### [Records to process]
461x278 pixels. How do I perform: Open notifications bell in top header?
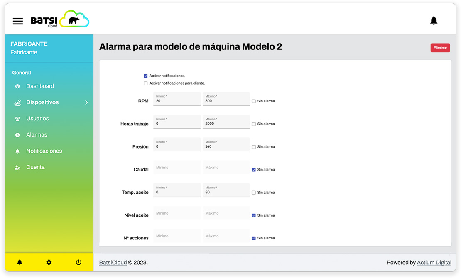click(434, 21)
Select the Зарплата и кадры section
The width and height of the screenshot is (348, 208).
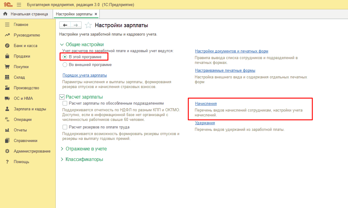(x=25, y=109)
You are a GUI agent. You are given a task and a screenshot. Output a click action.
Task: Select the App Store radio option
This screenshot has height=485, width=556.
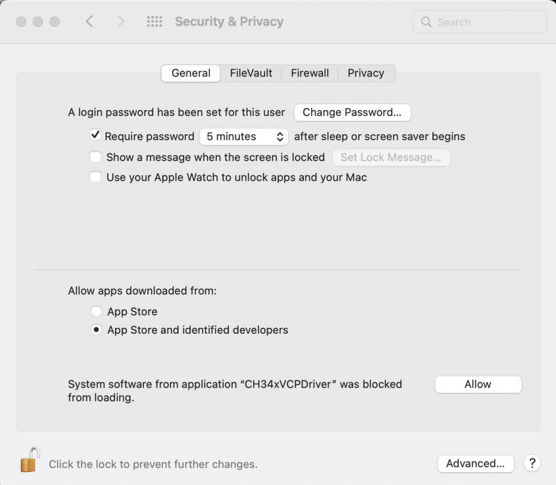click(96, 311)
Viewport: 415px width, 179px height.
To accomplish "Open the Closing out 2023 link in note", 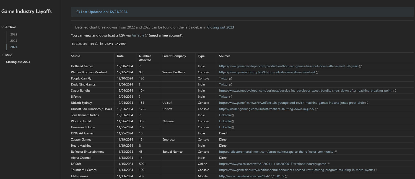I will [x=220, y=27].
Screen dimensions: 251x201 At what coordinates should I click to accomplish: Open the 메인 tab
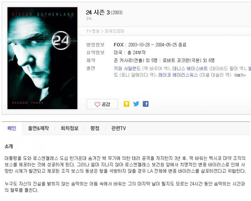pyautogui.click(x=12, y=128)
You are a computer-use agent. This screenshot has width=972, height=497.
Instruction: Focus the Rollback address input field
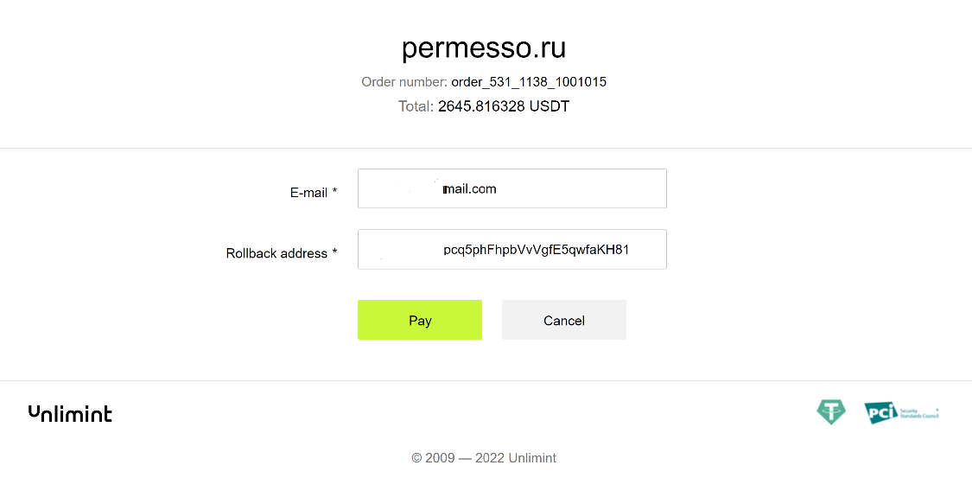(512, 250)
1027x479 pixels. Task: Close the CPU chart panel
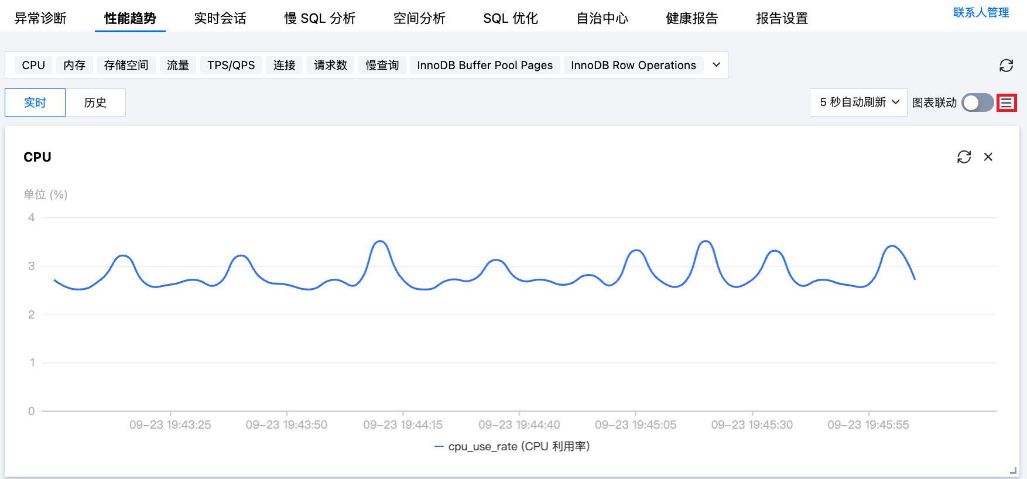[x=988, y=157]
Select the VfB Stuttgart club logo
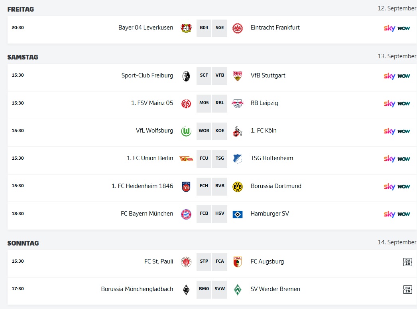This screenshot has height=309, width=417. click(x=238, y=75)
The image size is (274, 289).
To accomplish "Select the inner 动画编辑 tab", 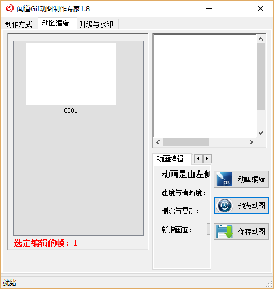I will pos(170,159).
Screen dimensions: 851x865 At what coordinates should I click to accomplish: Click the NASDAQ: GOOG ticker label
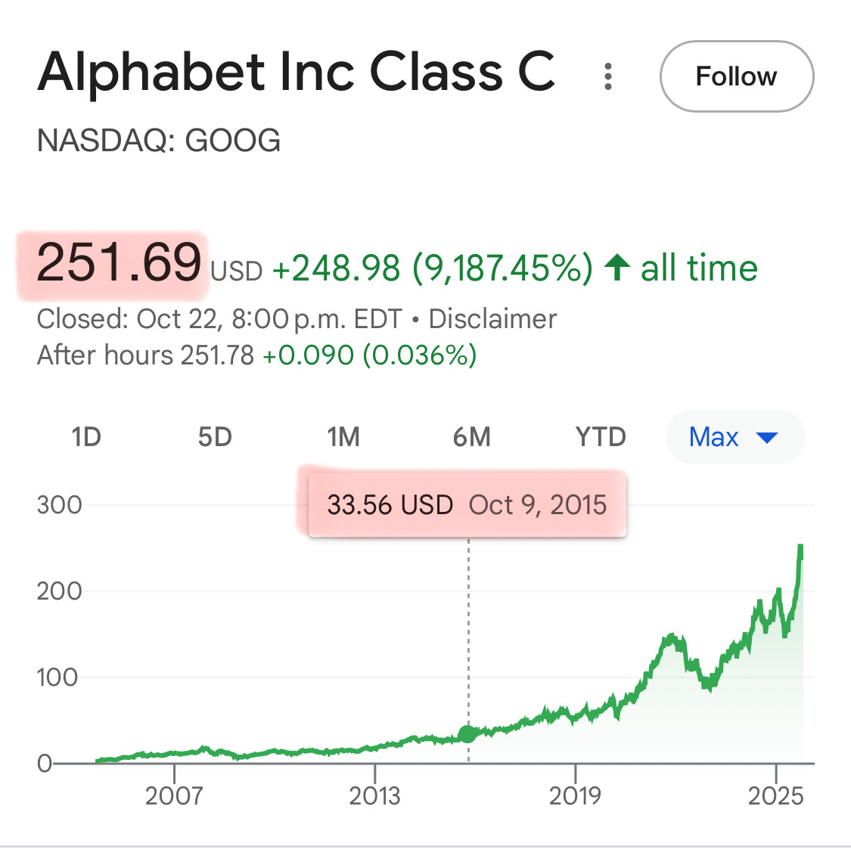(159, 141)
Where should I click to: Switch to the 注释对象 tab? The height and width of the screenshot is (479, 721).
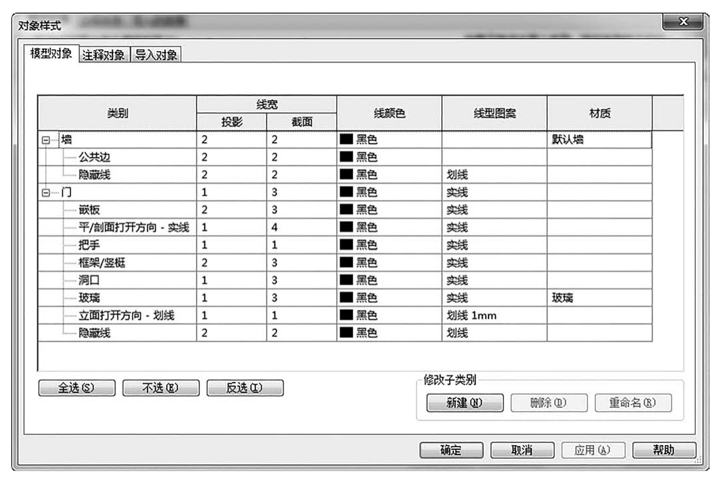pyautogui.click(x=104, y=55)
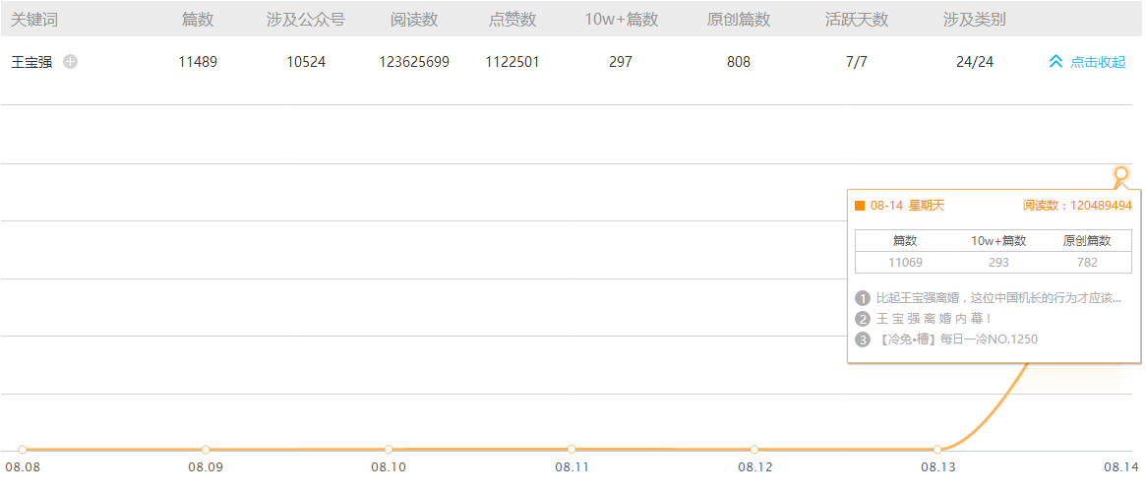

### [Task directions]
Which lines in the records above contain the string "agent"? Copy them.

### [Answer below]
You are a GUI agent. You are given a task and a screenshot. Output a click action.
You are a computer-use agent. This screenshot has width=972, height=497.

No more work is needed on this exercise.